I happened to watch a TV serial recently, quite by mistake I assure you, called ‘Siya Ke Ram’. It actually had very empowered and dynamic and layered dimensions for the many women in the story. One of my favourite scenes is where Dashrath tells Kaikeyi that Ram is his older son and he will make him King. She sneers at him and says “None of these are YOUR sons! You are infertile! They are the sons of your wives, born from a yagna.” Yes!! Now that’s the way to tell truth to power. Salute!

The Ramayan will continue to be told, re –told and re –interpreted. It is a cultural and historical legacy we have to live with. Laxman’s rekha (line) is still used as a patriarchal symbol for limiting women’s options. Minister Kailash Vijayvargiya was at the centre of a controversy on Friday over his remark that women must not cross the Lakshman rekha to avoid unwanted consequences” http://www.thehindu.com/news/national/other-states/dont-cross-lakshman-rekha-minister-tells-women/article4273131.ece

Ram will continue to be held up as symbol of the ultimate Good Son, Good Warrior, Good King (not so hot as a husband given that he abandoned his wife after rescuing her. Quite the passive aggressive relationship.

in search of sita

She had to walk through fire to prove her chastity. What about him?? He was also single and able to mingle while she was gone? Then when he did find her later, with her twin boys, she was again asked to prove her purity and she was kind of fed up of this asked her mother to take her back. She said NO to another Agnipariksha. Not a feeble no which could mean yes. https://www.theguardian.com/world/2017/sep/26/a-feeble-no-may-mean-yes-indian-court-overturns-conviction.
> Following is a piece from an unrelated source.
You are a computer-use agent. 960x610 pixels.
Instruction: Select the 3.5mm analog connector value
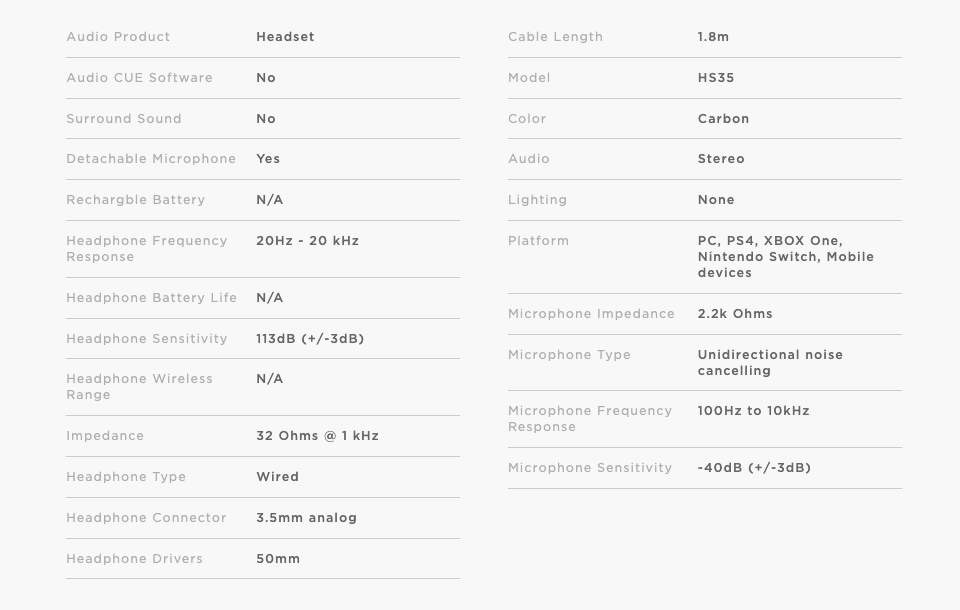point(306,518)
A firm NO. The earth opened up and back she went, to her ‘mother’s place’, to a place of peace and non- judgement.) http://www.womensweb.in/2016/08/women-in-the-ramayana-if-valmiki-been-a-woman/


In any story always ask who is telling it. History is always written by victors. ‘Herstory’ is rarely told. And those who die in the wars never get to tell their tale…..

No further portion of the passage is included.